Posted by AzBlueMeanie:
Wednesday morning's argument was on the issue of "severability." For some unexplained reason, Congress did not include a common "severability" clause in the Affordable Care Act. Opponents of the Act seized upon this and tried to argue in the lower courts that this means "all or nothing": if any one part of the Act is struck down, the whole Act must fail. The Courts of Appeals divided on this issue.
It would appear from this morning's Q&A from the Justices that they are not buying the "all or nothing" approach. Court's have frequently implied severability into statutes. The Court also demonstrated no stomach for going through the ACA line by line to determine what provisions would remain should they strike down other provisions, reasonably suggesting that this is best left to the legislative function of Congress.
Lyle Denniston at SCOTUSblog.com has the severability argument summary. Argument recap: A lift for the mandate?:
The Supreme Court spent 91 minutes Wednesday operating on the assumption that it would strike down the key feature of the new health care law, but may have convinced itself in the end not to do that because of just how hard it would be to decide what to do after that. A common reaction, across the bench, was that the Justices themselves did not want the onerous task of going through the remainder of the entire 2,700 pages of the law and deciding what to keep and what to throw out, and most seemed to think that should be left to Congress. They could not come together, however, on just what task they would send across the street for the lawmakers to perform. The net effect may well have shored up support for the individual insurance mandate itself. (emphasis added)

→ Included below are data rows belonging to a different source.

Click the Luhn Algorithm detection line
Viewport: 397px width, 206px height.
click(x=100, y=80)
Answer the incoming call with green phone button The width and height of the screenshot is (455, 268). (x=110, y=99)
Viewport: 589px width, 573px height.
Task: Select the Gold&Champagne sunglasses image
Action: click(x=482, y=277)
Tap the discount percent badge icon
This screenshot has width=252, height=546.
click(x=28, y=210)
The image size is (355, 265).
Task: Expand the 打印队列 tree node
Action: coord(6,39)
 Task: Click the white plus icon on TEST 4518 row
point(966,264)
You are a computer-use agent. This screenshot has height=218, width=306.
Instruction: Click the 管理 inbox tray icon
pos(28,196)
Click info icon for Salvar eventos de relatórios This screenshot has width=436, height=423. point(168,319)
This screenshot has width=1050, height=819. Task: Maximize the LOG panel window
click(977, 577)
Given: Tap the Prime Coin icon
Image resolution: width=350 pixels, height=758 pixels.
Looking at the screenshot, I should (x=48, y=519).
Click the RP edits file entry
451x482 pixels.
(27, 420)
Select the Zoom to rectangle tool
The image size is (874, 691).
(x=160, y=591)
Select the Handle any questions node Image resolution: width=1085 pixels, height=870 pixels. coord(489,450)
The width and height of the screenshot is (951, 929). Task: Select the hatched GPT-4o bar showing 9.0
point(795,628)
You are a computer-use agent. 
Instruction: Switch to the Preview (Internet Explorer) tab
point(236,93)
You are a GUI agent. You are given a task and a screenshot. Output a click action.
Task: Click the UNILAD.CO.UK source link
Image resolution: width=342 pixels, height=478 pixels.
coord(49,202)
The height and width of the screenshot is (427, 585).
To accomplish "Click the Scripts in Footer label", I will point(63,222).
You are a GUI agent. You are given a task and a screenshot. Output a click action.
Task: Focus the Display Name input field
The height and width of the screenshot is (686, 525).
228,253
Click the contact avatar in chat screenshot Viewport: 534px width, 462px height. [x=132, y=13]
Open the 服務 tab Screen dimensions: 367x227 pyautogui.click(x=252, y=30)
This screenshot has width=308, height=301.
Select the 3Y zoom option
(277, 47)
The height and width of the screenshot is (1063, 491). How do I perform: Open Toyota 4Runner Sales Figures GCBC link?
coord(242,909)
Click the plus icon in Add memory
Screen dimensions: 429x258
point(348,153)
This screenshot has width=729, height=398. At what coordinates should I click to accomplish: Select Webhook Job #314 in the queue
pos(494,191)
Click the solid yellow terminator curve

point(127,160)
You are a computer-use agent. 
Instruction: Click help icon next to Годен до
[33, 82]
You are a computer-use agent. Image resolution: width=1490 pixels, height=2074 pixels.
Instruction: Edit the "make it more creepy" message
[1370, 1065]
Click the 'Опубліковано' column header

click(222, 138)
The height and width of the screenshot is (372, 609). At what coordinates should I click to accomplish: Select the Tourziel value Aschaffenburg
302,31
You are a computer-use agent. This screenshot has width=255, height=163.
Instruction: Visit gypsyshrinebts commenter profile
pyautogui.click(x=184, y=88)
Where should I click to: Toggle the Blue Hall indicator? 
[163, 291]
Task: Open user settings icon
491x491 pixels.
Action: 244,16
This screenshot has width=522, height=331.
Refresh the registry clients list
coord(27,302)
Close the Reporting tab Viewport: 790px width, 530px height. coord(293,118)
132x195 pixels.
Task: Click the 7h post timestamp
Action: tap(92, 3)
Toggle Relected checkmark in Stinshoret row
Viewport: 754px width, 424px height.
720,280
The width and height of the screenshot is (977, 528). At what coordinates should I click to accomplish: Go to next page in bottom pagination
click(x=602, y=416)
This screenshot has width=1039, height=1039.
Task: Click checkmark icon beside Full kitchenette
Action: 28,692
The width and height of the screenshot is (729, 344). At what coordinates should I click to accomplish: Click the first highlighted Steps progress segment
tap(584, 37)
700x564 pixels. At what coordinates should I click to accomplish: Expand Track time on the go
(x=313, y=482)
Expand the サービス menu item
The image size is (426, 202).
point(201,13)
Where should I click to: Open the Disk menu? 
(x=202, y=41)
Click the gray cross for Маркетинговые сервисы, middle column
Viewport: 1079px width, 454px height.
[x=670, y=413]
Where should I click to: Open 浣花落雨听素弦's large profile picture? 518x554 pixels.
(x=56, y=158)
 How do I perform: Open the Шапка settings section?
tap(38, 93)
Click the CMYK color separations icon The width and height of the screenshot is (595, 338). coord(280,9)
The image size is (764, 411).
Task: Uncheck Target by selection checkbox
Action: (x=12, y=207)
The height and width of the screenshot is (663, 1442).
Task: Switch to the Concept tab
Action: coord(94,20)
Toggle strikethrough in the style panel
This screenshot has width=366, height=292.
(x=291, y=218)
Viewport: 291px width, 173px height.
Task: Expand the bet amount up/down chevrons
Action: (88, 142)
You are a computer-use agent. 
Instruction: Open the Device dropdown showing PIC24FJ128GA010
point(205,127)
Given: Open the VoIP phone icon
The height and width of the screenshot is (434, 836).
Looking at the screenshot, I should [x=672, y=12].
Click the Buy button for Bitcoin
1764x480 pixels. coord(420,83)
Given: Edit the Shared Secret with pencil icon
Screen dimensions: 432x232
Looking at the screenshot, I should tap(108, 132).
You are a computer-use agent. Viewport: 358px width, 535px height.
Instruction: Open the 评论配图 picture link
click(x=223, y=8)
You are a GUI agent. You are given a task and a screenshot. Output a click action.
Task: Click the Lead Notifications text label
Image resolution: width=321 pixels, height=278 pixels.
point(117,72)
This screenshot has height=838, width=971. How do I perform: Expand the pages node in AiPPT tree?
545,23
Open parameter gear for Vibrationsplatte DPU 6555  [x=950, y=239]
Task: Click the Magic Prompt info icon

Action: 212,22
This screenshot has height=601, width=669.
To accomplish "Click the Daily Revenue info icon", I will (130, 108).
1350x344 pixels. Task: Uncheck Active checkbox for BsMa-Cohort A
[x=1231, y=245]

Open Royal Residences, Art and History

The dilemma could be captured perfectly in two separate comments by Justice Antonin Scalia — first, that it “just couldn’t be right” that all of the myriad provisions of the law unrelated to the mandate had to fall with it, but, later, that if the Court were to strike out the mandate, “then the statute’s gone.” Much of the lively argument focused on just what role the Court would more properly perform in trying to sort out the consequences of nullifying the requirement that virtually every American have health insurance by the year 2014.